小婢立即捂住了赵紫蘅的嘴巴,几个人七手八脚将他架回去。
赵宗正和几个亲王喝着酒,眼看到唐王已经冷峻不禁了,连忙正色道:“故意闹着玩的,哈哈”
大家都笑,这个道:“今儿玩的倒是有些意思。”另一个道:“寻常人哪敢这样玩?”
赵宗略显尴尬,许久之后才道:“是啊,是啊。”
过了一会儿,却是沈傲气急败坏的从洞房那边来了,垂头丧气的寻了个酒桌道:“拿酒来。”
大家见新郎官来,都嘻嘻笑:“好好的洞房花烛不呆,殿下跑来和我们这些闲人喝酒做什么?”
仔细一看,才发现沈傲的下颌处有一处挠伤,沈傲一口将接过来的酒喝尽了,豪气万丈的道:“且待本王喝了三杯酒,诸位看本王如何收拾这郡主”
大家立即明白,纷纷哄笑,道:“原来殿下竟吃了郡主的亏。”
沈傲满饮了三杯,才神气活现的回去洞房,这酒宴也一直持续到半夜才过去。
第二日清早的时候,洞房里已是乱七八糟了,沈傲身上有几处瘀痕,赵紫蘅也好不到哪儿去,想是一夜没有睡,眼睛半张半阖着侧脸睡在身在身边猫着眼看沈傲。沈傲要醒来的时候,她立即将两只眼睛比上,许是眼睛闭的太紧,长长的睫毛微微颤抖,有些紧张。
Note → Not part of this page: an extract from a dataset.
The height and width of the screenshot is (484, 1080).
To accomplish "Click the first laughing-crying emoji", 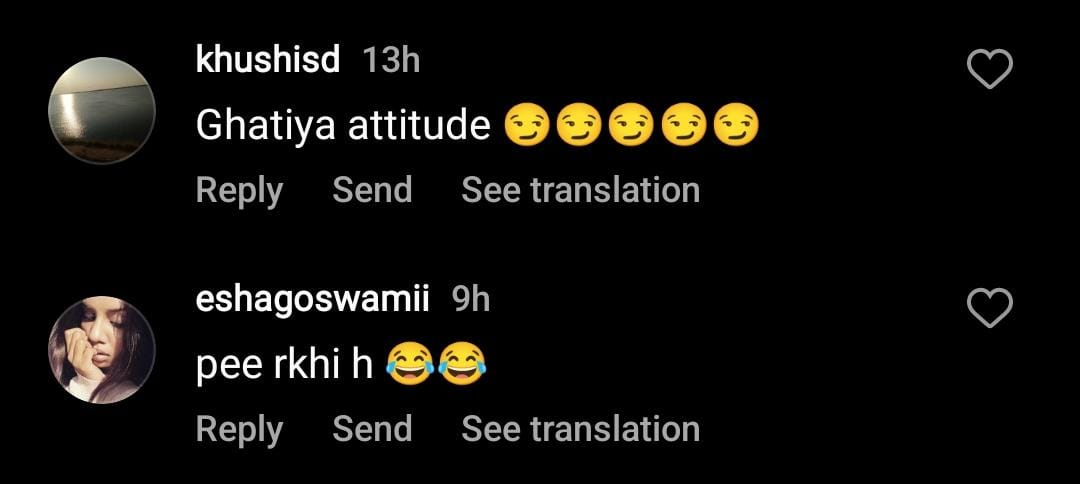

沈傲拍拍脑袋,已经完全清醒了,看到身边的小美人儿,不由道:“差点阴沟翻船,一世英名落在你的手里。”他的话说的很轻,先是一副恶狠狠的样子,继而又变得温柔起来,心里有一种满足感,将装作熟睡的赵紫蘅搂在自己胸膛上,赵紫蘅轻轻张开眼,脸立即通红起来,又立即闭上。
沈傲便道:“还装睡什么,快起来,害羞吗?”
赵紫蘅被人发现,更是大窘,索性张开眼来,道:“你就会欺负我。”
沈傲便露出一副得逞的样子,嘻嘻笑道:“谁欺负谁还不一定,你看我这身上的伤。”
赵紫蘅掀开沈傲的里衣来,不由啊呀一声,道:“这是谁挠的,真的是我吗?我为什么不知道。”
沈傲道:“你那时候已经去巫山了,哪里知道。”
赵紫蘅听不懂,撑着酸软的手坐在榻上,小心翼翼的看了沈傲身上盘根错节的伤痕,道:“巫山?巫山是什么?”